Il est parfaitement exact que les littératures anciennes ont constamment loué directement et sans se cacher les vertus ; il y a eu des traités sur les vertus, sur chaque vertu ; il y a eu des éloges des héros et des grands hommes ; il y a eu des histoires édifiantes. De même la littérature classique, quand elle a montré le mal, s'en est chaque fois excusée en expliquant que c'était pour le flétrir et pour le bannir. Là aussi les textes des moralistes, les romans eux-mêmes ont constamment soutenu des valeurs qui sont en gros celles qui viennent d'être évoquées. Mais de notre temps, tout à changé. Quand s'est fait ce changement, et pour quelles raisons, c'est là une question qui mériterait d'être longuement discutée. J'aurais, a priori, tendance à penser que l'évolution a commencé doucement, dans le cours du dix-huitième siècle, pour s'épanouir ensuite, de plus en plus jusqu'à nos jours. Je ne parle pas, bien entendu, d'une évolution régulière et prenant dans son mouvement tous les auteurs et tous les genres. Bien des exemples cités plus haut prouveraient combien l'idée demande à être nuancée. Mais enfin, il semble bien que la ligne d'ensemble paraisse assez nette.

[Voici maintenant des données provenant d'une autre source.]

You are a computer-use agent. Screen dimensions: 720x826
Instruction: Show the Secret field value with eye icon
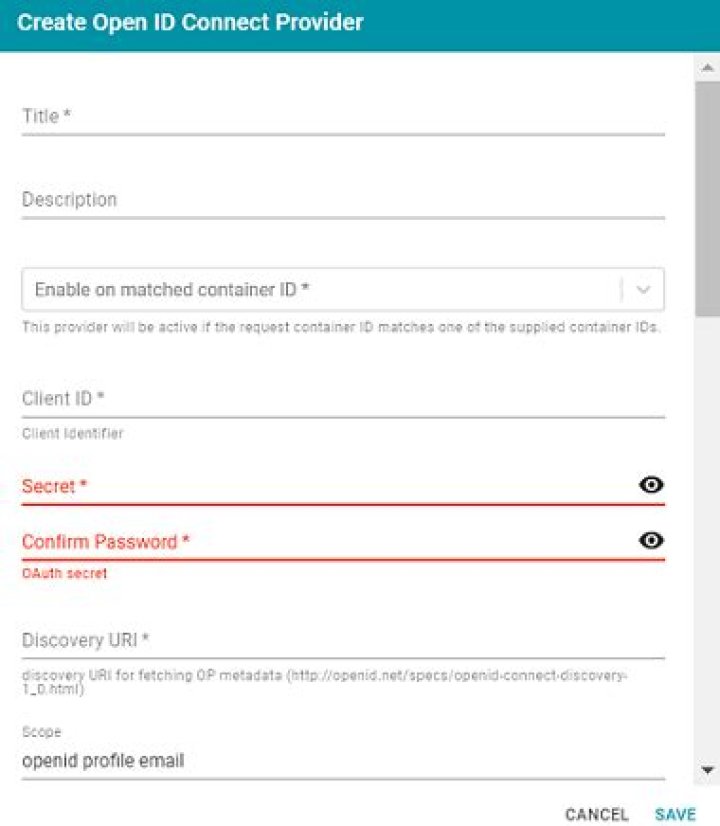pyautogui.click(x=651, y=485)
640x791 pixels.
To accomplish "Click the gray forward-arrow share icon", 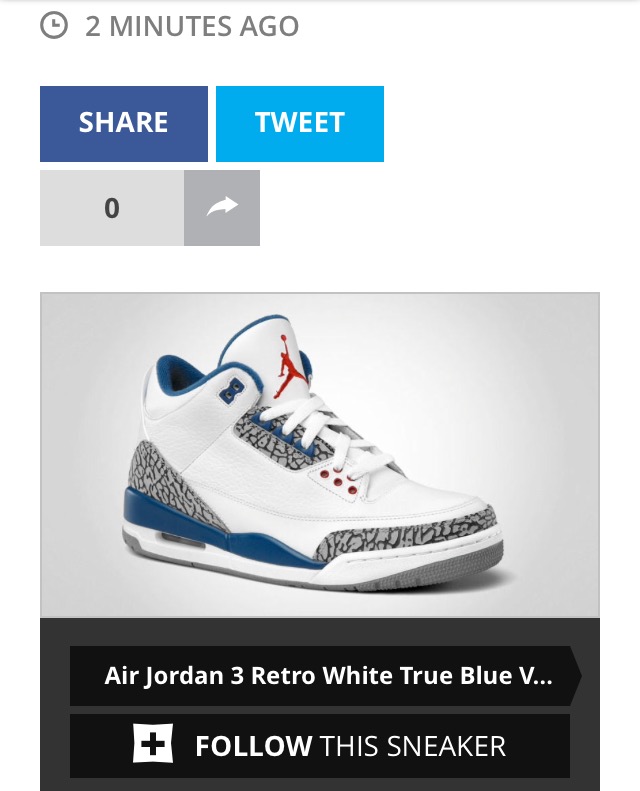I will click(x=222, y=208).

Déjà un livre comme Les liaisons dangereuses n'est point une invitation au bien ; mais, peu après, il y aura Sade ; l'on verra les romans s'attacher de plus en plus à décrire les maux et les scandales de la société ; on verra les poètes pénétrer dans les domaines jusqu'alors interdits ; cela commence avec Baudelaire mais se précise nettement avec Rimbaud ou Apollinaire. Et bientôt les livres de notre temps deviennent une invitation ouverte au refus ; ils n'écartent aucune situation ni aucun sentiment du champ de leur investigation ; et ils respirent partout la révolte. Le grand éloge, pour un livre, en notre temps, est de dire qu'il est "décapant". On célèbre ce qui ressemble à un cri. Et alors que les littératures anciennes ou classiques célébraient si volontiers la beauté de la vie humaine, les nobles sentiments et la douceur de l'existence, la littérature de notre temps exprime presque toujours une sombre amertume ; et celui qui se permet d'être optimiste passe en général pour naïf. Je ne sais trop comment il faut l'expliquer. Il se peut qu'il y ait là une évolution naturelle de l'expression littéraire : à force de progresser, l'analyse psychologique élargit progressivement son champ d'observation et s'attache à des réalités de plus en plus difficiles à traquer et de moins en moins avouées. Il se peut aussi qu'il y ait une évolution normale liée aux découvertes de la liberté, quand celle-ci, plus ou moins bien comprise, se fait dès lors une gloire de rejeter toutes les contraintes. Il se peut aussi que les contraintes, en fait, aient été trop lourdes. Il est également possible que l'idée de la nécessité du partage, et du partage entre tous, ait rendu plus apparents et plus pesants les défauts qui s'attachent pratiquement à toutes les sociétés. Dès lors le mouvement est lancé et va s'amplifiant.
[...]
> A consulter également : http://www.magazine-litteraire.com/content/rss/article?id=18057
Se procurer l'ouvrage :
Le Trésor des savoirs oubliés
Jacqueline de Romilly
1998
De Fallois
220 pages
En poche : http://www.amazon.fr/tr%C3%A9sor-savoirs-oubli%C3%A9s-J-R...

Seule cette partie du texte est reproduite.